**Your goal:**
Reproduce the employment agreement excerpt below in full, with every word, number, and punctuation mark unchanged.
** Opening Source passage block **
Termination of the Executive's employment pursuant to this Employment Agreement
shall be governed by Sections 4 and 5.

         2.2     Duties.  The Executive shall devote substantially all of his
time and attention and best efforts during normal business hours to the
Company's affairs.  The Executive shall have such duties and responsibilities
as are assigned to him from time to time by the Board of Directors.  As of the
effective date of this Employment Agreement, the Executive shall continue to
possess and assume management authority and responsibility as Scientific
Director of the Company consistent with general directives from the Board of
Directors and Chief Executive Officer of the Company, which responsibility
shall include, without limitation, responsibility for the Company's clinical
program, including standard guidelines, clinical trial, publications] and
relationships with physician and the Company's protocols, clinical trials and
relationships with physician investigator organizations.

         2.3     Location.  The duties of the Executive shall be performed at
such locations and places as may be directed by the Board of Directors.

                                   SECTION 3
                           COMPENSATION AND BENEFITS
<PAGE>   2


         3.1     Base Compensation.  The Company shall pay the Executive a base
salary ("Base Salary") of $218,000 per annum, subject to applicable
withholdings.  Base Salary shall be payable according to the customary payroll
practices of the Company but in no event less frequently than once each month.
The Base Salary shall be reviewed annually and shall be subject to increase or
decrease according to the policies and practices adopted by the Board of
Directors from time to time; provided, however, that in no event shall the Base
Salary for any year be decreased by more than five percent (5%) from the
immediately preceding year's Base Salary as a result of any such annual review.

         3.2     Annual Incentive Awards.  The Company will pay the Executive
annual incentive compensation of up to 50% of his Base Salary, in accordance
with policies and based on performance targets established annually by the
Compensation Committee of the Board of Directors.  In addition to the
foregoing, the Company will pay the Executive an amount equal to four (4%)
** Closing Source passage block **
** Opening Given entries block **
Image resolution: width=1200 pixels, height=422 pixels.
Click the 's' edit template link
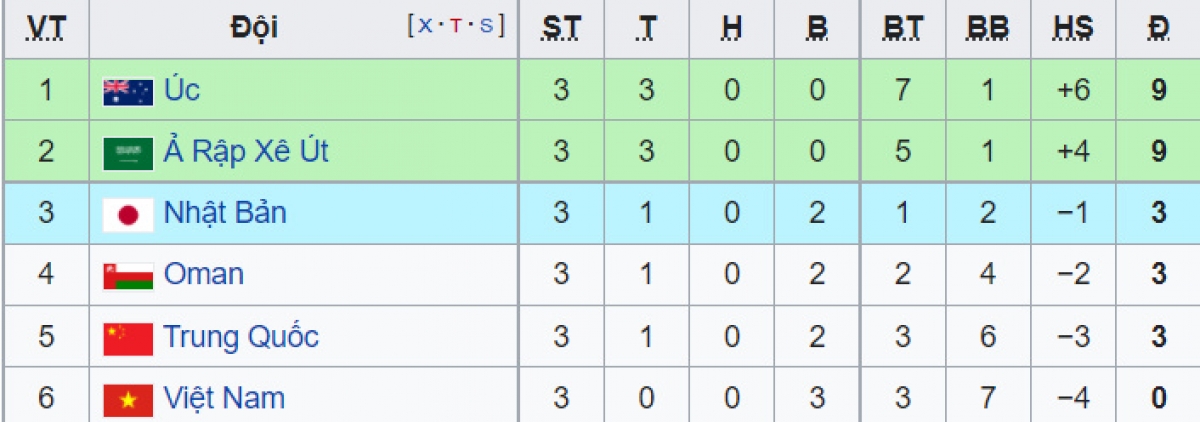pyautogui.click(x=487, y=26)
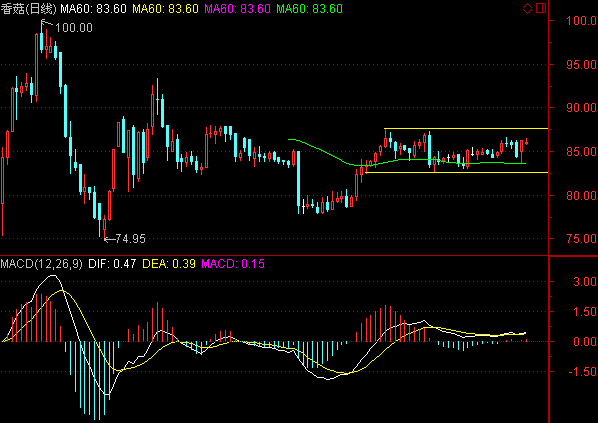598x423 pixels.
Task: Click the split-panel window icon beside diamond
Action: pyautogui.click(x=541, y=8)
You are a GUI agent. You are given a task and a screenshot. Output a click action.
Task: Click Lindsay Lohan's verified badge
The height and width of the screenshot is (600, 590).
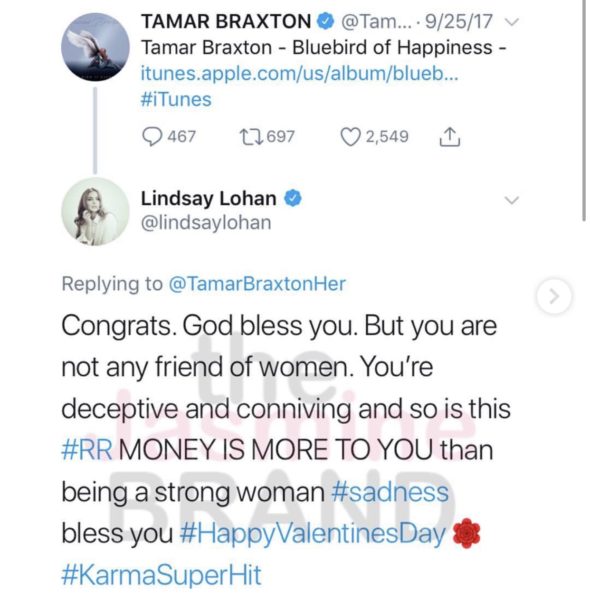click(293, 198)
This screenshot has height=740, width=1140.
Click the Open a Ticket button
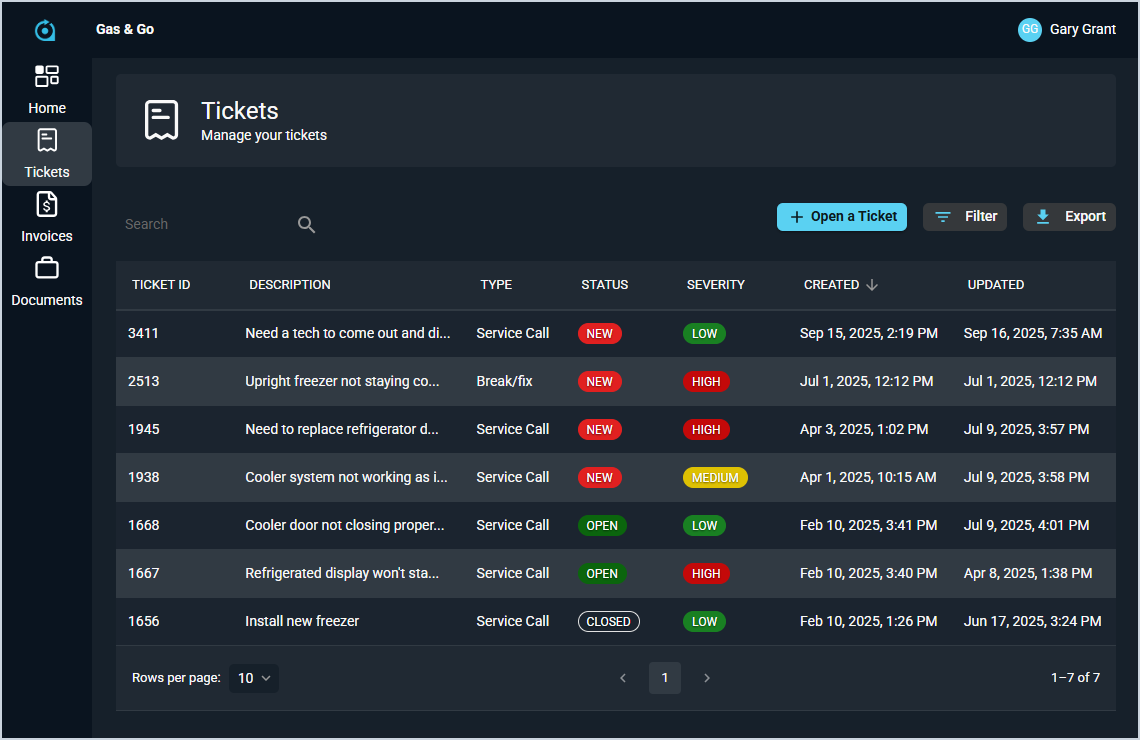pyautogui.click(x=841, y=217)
** Closing Given entries block **
**Response below:**
Termination of the Executive's employment pursuant to this Employment Agreement
shall be governed by Sections 4 and 5.

         2.2     Duties.  The Executive shall devote substantially all of his
time and attention and best efforts during normal business hours to the
Company's affairs.  The Executive shall have such duties and responsibilities
as are assigned to him from time to time by the Board of Directors.  As of the
effective date of this Employment Agreement, the Executive shall continue to
possess and assume management authority and responsibility as Scientific
Director of the Company consistent with general directives from the Board of
Directors and Chief Executive Officer of the Company, which responsibility
shall include, without limitation, responsibility for the Company's clinical
program, including standard guidelines, clinical trial, publications] and
relationships with physician and the Company's protocols, clinical trials and
relationships with physician investigator organizations.

         2.3     Location.  The duties of the Executive shall be performed at
such locations and places as may be directed by the Board of Directors.

                                   SECTION 3
                           COMPENSATION AND BENEFITS
<PAGE>   2


         3.1     Base Compensation.  The Company shall pay the Executive a base
salary ("Base Salary") of $218,000 per annum, subject to applicable
withholdings.  Base Salary shall be payable according to the customary payroll
practices of the Company but in no event less frequently than once each month.
The Base Salary shall be reviewed annually and shall be subject to increase or
decrease according to the policies and practices adopted by the Board of
Directors from time to time; provided, however, that in no event shall the Base
Salary for any year be decreased by more than five percent (5%) from the
immediately preceding year's Base Salary as a result of any such annual review.

         3.2     Annual Incentive Awards.  The Company will pay the Executive
annual incentive compensation of up to 50% of his Base Salary, in accordance
with policies and based on performance targets established annually by the
Compensation Committee of the Board of Directors.  In addition to the
foregoing, the Company will pay the Executive an amount equal to four (4%)